On the other side there
stands, as I indicated yesterday, the pole of consciousness. If we attempt
to investigate the content of consciousness merely by brooding our way
into our souls in the nebulous manner of certain mystics, what we attain
are actually nothing but certain reminiscences that have been stored
up in our consciousness since birth, since our childhoods. This can
easily be demonstrated empirically. One need think only of a certain
man well educated in the natural sciences who, in order to demonstrate
that the so-called “inner life” partakes of the nature of
reminiscences, describes an experience he once had while standing in
front of a bookstore. In the store he saw a book that captured his attention
by its title. It dealt with the lower form of animal life. And, seeing
this book, he had to smile. Now imagine how astonished he was: a serious
scientist, a professor, who sees a book title in a bookstore —
a book on the lower animals at that! — and feels compelled to
smile! Then he began to ponder just whence this smile might have come.
At first he could think of nothing. And then it occurred to him: I shall
close my eyes. And as he closed his eyes and it became dark all around
him, he heard in the distance a musical motif. Hearing this musical
motif in the moment reminded him of the music he had heard as a young
lad when he danced for the first time. And he realized that of course
there lived in his subconscious not only this musical motif but also
a bit of the partner with whom he had hopped about. He realized how
something that his normal consciousness had long since forgotten, something
that had not made so strong an impression on him that he would have
thought it possible for it to remain distinct for a whole lifetime,
had now risen up within him as a whole complex of associations. And
in the moment in which his attention had been occupied with a serious
book, he had not been conscious that in the distance a music box was
playing. Even the sounds of the music box had remained unconscious at
the time. Only when he closed his eyes did they emerge.
Many things that are mere
reminiscences emerge from consciousness in this way, and then some nebulous
mystics come forth to tell us how they have become aware of a profound
connection with the divine “Principle of Being” within their
own inner life, how there resounds from within a higher experience,
a rebirth of the human soul. And thereby vast mystical webs are woven,
webs that are nothing but the forgotten melody of the music box. One
can ascribe a great deal of the mystical literature to this forgotten
melody of the music box.
This is precisely what
a true spiritual science requires: that we remain circumspect and precise
enough to refrain from trumpeting forth everything that arises out of
the unconscious as reminiscences, as mysticism, as though it were something
that could lay claim to objective meaning. For it is just the spiritual
scientist who most needs inner clarity if he wishes to work in a truly
fruitful way in this direction. He needs inner clarity above all when
he undertakes to delve into the depths of consciousness in order to
come to grips with its true nature. One must delve into the depths of
consciousness itself, yet at the same time one must not remain a dilettante.

● **Entries provided**
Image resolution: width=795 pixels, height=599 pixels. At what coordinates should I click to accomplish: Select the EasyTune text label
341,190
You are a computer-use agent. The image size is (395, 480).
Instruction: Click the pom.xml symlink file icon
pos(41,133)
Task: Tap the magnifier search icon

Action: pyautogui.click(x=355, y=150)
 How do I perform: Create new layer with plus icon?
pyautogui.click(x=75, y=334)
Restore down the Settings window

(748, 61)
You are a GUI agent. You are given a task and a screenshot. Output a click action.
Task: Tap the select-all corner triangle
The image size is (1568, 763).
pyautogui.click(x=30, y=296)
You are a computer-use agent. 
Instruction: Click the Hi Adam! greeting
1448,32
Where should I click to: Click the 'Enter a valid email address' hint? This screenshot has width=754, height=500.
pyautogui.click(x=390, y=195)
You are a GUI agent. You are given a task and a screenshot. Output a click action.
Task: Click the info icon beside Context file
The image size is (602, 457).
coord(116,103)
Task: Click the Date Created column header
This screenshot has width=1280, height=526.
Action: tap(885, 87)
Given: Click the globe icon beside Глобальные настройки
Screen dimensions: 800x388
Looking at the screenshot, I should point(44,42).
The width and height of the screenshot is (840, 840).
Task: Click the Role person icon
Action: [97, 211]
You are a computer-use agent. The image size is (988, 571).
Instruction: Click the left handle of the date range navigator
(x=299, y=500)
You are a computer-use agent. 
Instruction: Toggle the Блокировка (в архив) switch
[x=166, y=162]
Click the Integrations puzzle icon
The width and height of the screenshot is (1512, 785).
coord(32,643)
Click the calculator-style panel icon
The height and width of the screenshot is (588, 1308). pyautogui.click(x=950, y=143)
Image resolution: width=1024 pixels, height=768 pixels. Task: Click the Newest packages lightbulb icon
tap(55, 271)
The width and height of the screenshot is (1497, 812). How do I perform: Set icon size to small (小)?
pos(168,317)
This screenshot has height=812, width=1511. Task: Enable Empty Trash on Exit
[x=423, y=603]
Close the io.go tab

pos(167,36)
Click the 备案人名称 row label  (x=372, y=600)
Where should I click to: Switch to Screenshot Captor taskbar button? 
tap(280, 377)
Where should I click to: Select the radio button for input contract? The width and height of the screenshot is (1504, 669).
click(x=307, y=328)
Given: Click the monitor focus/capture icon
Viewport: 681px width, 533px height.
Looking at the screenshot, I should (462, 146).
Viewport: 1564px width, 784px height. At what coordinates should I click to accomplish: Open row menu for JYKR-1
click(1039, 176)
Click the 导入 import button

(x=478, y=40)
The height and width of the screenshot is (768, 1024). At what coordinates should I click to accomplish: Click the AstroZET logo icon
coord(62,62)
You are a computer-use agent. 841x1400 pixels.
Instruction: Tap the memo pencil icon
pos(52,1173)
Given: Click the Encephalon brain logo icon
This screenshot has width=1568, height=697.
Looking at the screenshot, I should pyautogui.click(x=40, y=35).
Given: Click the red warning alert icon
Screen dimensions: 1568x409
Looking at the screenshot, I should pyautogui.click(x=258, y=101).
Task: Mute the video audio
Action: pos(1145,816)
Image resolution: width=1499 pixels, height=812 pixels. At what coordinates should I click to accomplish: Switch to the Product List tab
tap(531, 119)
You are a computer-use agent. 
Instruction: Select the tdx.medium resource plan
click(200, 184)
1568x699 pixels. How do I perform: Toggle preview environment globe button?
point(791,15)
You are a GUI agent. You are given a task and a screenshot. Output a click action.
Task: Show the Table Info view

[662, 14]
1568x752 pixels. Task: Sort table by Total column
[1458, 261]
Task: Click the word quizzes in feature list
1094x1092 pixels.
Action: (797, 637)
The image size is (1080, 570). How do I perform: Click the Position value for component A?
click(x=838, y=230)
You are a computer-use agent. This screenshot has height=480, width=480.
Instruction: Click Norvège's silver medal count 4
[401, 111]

● **To do**
A. The passage on consciousness describes what certain nebulous mystics claim to have become aware of within their inner life. List each of these claims.
B. According to the passage on consciousness, why did the scientist not notice the music box while standing at the bookstore?

● **Expected results**
A.
- A profound connection with the divine "Principle of Being" within their own inner life
- A higher experience resounding from within
- A rebirth of the human soul

B. His attention was occupied with a serious book, so he was not conscious that a music box was playing in the distance. Its sounds stayed unconscious and emerged only when he closed his eyes.